THE EXERCISE: Please reproduce the part of the Woodshock article that starts at the words "Dancing About Architecture" and stops after "back up a bit.", copying it word for word.

QUOTED PASSAGE:
Dancing About Architecture
Woodshock, forever turbulent.
The 'Shocking Truth
So much for stinking up the great outdoors. After much hoopla and general commotion, this weekend's Woodshock Festival 2001 has gotten the boot from Waterloo Park (home of the first Woodshock 20 years ago), where it would have run noon-10pm each night. Instead, the site of last weekend's successful GarageShock relocation -- Emo's -- will host the two-day music blowout on Saturday (1pm-2am) and Sunday (2pm-midnight). Not that two days and nights of cool bands at Emo's is in itself a bad thing, mind you, but let's back up a bit.
On Friday of last week, final approval for the new Woodshock was seemingly in the bag. Blaine Hurlbut, on whose ranch several of the finest Woodshocks were held, left e-mails and phone messages at the Chronicle declaring his support for the event. "Just so everybody knows, this is the real, original thing," he said, knowing that the festival has a history of competing Woodshocks and arguments over who own the name (kinda like the Bob Marley Festival chaos of a few years back). Then on Sunday came a different e-mail, announcing that, "Woodshock 2001 will not be held at Waterloo Park as originally planned; the festival was unable to obtain liquor liability insurance. All tickets purchased for the event at Waterloo Park will be honored at Emo's." What's the big deal about where Woodshock gets held this year? Well, take a look at its history.
In 1981, the first Woodshock music festival was held in Waterloo Park, beginning a history of a sorta-annual, two-day extravaganza of music and freeform craziness that grew from the Sharon Tate's Baby's Backyard Jamboree on Nueces the previous year. Woodshock, the original festival, featured 14 bands in six hours at Waterloo Park, with the first poster done by a pre-Jesus Lizard David Yow. As you may have guessed, the poster was a savage knock-off of the famous Woodstock poster, with the peaceful bird perched on a guitar. In the Yow version, the bird is profiled belly-up, with an "X" over his eye, a broken wing, and toe tag. In 1983, a similar event followed at the Hurlbut Ranch with the same name and many of the same acts (most of them local), including Max & the Makeups, the Jitters, Crotch Rot, the Offenders, Channel 3, the Ideals, Skank, New Torpedoes, Human Drama, Bang Gang, Tiger Roos, and Pleasure Method.

SOURCE MATERIAL:
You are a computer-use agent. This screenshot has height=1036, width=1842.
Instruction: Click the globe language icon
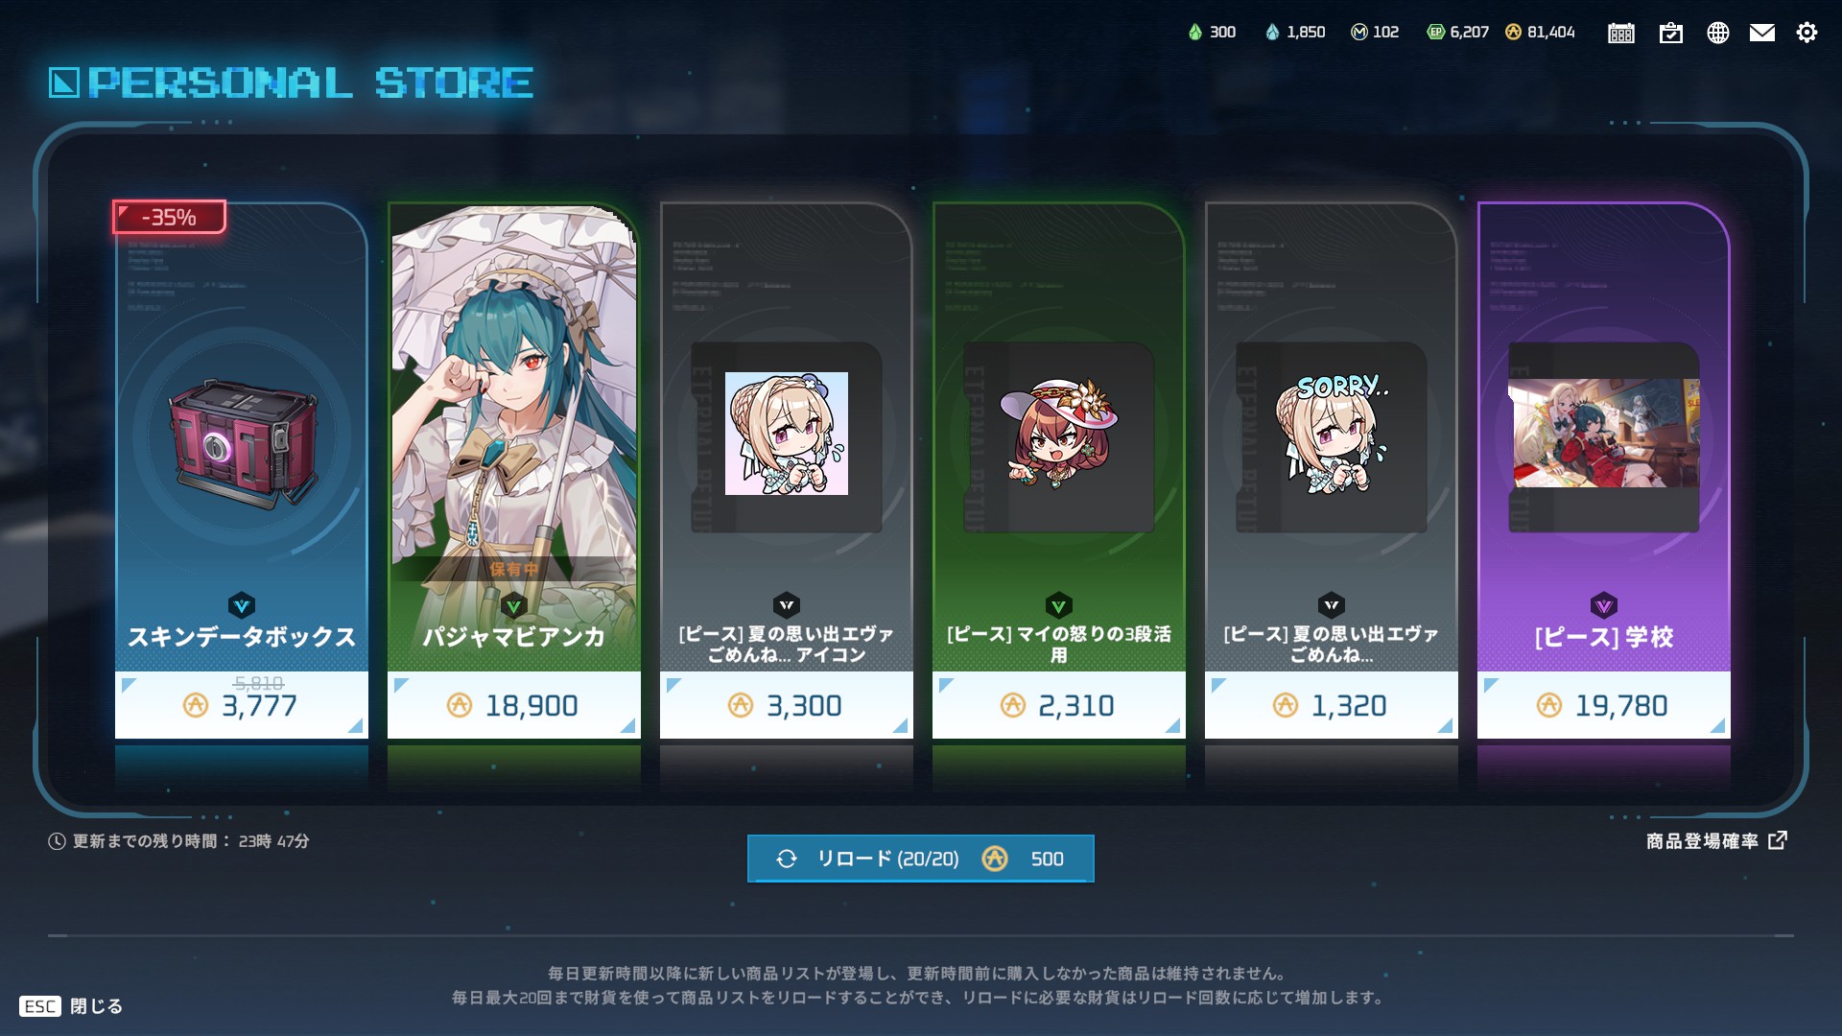click(x=1718, y=33)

EXERCISE SOLUTION:
Dancing About Architecture
Woodshock, forever turbulent.
The 'Shocking Truth
So much for stinking up the great outdoors. After much hoopla and general commotion, this weekend's Woodshock Festival 2001 has gotten the boot from Waterloo Park (home of the first Woodshock 20 years ago), where it would have run noon-10pm each night. Instead, the site of last weekend's successful GarageShock relocation -- Emo's -- will host the two-day music blowout on Saturday (1pm-2am) and Sunday (2pm-midnight). Not that two days and nights of cool bands at Emo's is in itself a bad thing, mind you, but let's back up a bit.